Culturally and politically, as we mentioned at the beginning, humankind has passed through many stages and is continually making advances. Because the Church isn’t only a place of worship, but is also the members who constitute it (clergy and laity, as a theanthropic organization), it adopts some of the scientific developments (such as, for example in architecture and the construction of churches, the printing press and so on), but rejects others as being incompatible with its theological aims (such as euthanasia and abortions). Even as regards subsidiary, though substantial, matters such as the use of wax candles or oil lamps inside the church. For the Orthodox, the use of wax candles and oil and wicks for the lamps and so on is always to be preferred.
One thing is certain, however, and this is that the Orthodox Church has never hindered or battled against any scientific discovery that people have made. In any case, through its education, its culture and its material grants, or its provision of scholarships to young scientists, it has contributed to the creation of new discoveries in a variety of fields. It may disagree or be cautious on some matters, but it will never, on an official level, attempt to destroy or oppose anything dangerous to our psychosomatic health and spiritual well-being without putting forward its own arguments and proposals. This, in itself, says a lot. If some people commit crimes against humanity and science in the name of the Church, they have no real relationship with the true body of Christ.
Beyond all that, however, and apart from secularization (which is an attempt by the structures of worldly society to change the Church from within) there’s a danger which is both hard to see and very perilous. This is ‘the easy way’. We’ve learned to press a few buttons and everything happens automatically. Everything has to do with us humans and our fabricated, not our real, needs. Need means that if I don’t eat or drink, I’ll die. But if my cell phone isn’t an iPhone, or if I don’t even have one at all, I’m not going to die over it. This is an attitude that many of the faithful among us, consciously or otherwise, try to bring into the spiritual life. We don’t like difficulties, asceticism or the Cross. What we all want is the elevator, but the Church always talks about the ladder of the virtues. We don’t like listening to long homilies, or making much of an effort. We want it all and we want it now, easily and quickly. Patience, forbearance, humility, asceticism are words we don’t know and we avoid them.

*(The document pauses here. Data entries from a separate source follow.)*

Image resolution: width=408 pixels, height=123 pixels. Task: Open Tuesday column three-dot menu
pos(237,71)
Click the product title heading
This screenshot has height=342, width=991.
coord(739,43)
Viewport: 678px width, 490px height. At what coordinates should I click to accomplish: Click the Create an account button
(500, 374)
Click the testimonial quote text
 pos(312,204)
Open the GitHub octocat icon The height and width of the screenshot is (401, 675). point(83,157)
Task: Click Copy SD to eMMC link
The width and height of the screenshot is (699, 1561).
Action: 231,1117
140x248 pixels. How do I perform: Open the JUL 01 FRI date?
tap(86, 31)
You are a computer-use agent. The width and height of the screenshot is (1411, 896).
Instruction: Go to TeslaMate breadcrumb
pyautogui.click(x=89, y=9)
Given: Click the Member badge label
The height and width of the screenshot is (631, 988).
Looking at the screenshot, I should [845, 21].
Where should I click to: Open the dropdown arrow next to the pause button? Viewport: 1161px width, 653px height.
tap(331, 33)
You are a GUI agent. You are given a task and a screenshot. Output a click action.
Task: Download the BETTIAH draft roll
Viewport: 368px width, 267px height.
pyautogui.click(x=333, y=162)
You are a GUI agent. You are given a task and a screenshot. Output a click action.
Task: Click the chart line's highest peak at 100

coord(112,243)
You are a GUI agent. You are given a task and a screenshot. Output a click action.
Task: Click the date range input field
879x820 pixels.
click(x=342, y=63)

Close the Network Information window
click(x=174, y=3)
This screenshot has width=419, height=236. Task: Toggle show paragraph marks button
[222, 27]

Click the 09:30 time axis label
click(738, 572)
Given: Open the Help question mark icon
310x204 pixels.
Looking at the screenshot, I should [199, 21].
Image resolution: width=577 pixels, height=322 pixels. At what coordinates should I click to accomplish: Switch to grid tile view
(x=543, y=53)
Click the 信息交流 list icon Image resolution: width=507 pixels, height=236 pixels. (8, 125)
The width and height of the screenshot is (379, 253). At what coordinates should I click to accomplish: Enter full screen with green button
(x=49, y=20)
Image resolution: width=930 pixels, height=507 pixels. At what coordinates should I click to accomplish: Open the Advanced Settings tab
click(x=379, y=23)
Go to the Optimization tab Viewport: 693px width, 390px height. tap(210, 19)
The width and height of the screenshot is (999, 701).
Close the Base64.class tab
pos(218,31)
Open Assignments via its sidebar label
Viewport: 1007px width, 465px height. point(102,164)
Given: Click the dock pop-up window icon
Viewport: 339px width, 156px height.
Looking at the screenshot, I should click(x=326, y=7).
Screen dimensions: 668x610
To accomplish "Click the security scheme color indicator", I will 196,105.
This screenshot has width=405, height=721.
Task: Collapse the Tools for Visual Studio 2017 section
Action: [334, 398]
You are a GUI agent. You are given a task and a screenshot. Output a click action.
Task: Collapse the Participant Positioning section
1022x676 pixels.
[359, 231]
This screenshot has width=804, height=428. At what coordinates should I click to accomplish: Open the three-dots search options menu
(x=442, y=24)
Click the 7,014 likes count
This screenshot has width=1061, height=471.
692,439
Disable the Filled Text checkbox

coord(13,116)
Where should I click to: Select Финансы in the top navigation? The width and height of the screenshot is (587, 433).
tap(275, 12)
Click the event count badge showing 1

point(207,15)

Christ spoke to us of the ‘strait and narrow way’. Our Fathers say: ‘Give blood and receive spirit’. So there’s no easy way in spiritual matters, my friends. Unfortunately, it’s now easier to travel to the moon than it is to look into our heart or see our neighbour a few feet away. But that’s what it is that saves us, in the end. Otherwise, we’re always threatened by the temptation of Babel, in other words by the conquest of God through our own, technical means. But God isn’t conquered, He’s given to the pure, the humble and to those who patiently knock and implore in prayer and in the observation of the commandments and the ascetic life. Let’s open our heart and avoid impetuous reliance on science or on pride that we’re able to doing anything we want. There’s no human invention that doesn’t have long-term side-effects, either on the environment, our health, or on the issue of our salvation, if we get rid of God and make ourselves God, without the true God. Amen.